Once the line containing "This screenshot has height=881, width=947." is found in the records below, return it and each following line exactly, up to and including the line containing "Given: Uncheck Başkan's Üyeler Gör permission", and nothing else.
=-=-=-=-=
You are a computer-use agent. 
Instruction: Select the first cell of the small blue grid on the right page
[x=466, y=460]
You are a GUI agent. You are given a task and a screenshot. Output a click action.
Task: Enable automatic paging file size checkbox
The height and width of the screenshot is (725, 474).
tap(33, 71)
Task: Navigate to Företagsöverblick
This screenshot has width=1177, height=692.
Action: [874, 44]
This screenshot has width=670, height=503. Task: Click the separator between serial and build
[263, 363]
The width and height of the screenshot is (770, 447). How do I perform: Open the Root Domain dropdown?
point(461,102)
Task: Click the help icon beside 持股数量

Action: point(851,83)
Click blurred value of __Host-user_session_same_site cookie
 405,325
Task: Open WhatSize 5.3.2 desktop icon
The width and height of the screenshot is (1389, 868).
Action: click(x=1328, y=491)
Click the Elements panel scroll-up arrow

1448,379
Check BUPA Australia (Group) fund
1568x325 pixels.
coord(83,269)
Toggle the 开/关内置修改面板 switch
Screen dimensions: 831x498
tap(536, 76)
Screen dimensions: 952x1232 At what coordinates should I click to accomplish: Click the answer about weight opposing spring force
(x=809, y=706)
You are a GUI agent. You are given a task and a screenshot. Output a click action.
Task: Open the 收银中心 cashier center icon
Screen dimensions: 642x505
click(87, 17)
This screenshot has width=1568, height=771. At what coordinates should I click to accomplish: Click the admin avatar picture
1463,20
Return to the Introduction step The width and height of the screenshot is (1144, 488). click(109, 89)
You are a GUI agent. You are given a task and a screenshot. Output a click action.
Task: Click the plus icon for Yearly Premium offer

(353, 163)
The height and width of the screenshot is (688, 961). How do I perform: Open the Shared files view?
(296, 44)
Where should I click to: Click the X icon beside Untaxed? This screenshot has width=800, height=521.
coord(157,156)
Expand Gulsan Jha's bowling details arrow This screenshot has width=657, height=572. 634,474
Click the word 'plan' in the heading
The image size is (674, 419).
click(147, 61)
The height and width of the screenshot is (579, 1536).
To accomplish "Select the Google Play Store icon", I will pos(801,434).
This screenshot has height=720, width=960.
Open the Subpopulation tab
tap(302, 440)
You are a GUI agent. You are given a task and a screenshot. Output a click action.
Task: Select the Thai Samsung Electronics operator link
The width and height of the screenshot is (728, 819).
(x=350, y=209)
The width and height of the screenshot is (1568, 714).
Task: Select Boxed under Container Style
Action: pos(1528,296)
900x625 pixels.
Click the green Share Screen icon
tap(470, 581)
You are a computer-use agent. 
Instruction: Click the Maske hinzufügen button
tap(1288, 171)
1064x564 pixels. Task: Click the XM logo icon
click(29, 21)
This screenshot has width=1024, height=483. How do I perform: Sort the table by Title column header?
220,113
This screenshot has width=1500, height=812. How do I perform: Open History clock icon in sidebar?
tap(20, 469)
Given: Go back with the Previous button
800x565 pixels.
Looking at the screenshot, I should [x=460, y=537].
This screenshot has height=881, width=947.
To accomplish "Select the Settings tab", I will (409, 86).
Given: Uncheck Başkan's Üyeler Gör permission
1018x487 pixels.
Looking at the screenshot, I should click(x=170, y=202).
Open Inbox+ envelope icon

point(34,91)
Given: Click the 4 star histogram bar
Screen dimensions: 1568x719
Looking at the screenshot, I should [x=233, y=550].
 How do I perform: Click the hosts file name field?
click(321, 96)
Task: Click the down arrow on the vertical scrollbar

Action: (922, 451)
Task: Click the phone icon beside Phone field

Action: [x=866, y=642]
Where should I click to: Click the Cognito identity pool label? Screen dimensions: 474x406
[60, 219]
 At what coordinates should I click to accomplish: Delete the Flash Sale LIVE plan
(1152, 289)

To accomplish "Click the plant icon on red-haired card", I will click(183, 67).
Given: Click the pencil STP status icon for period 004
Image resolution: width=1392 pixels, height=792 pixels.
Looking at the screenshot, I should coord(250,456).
=-=-=-=-=
• _ANSWER AREA_:
This screenshot has height=881, width=947.
To accomplish "Select the Settings tab", I will (409, 86).
Given: Uncheck Başkan's Üyeler Gör permission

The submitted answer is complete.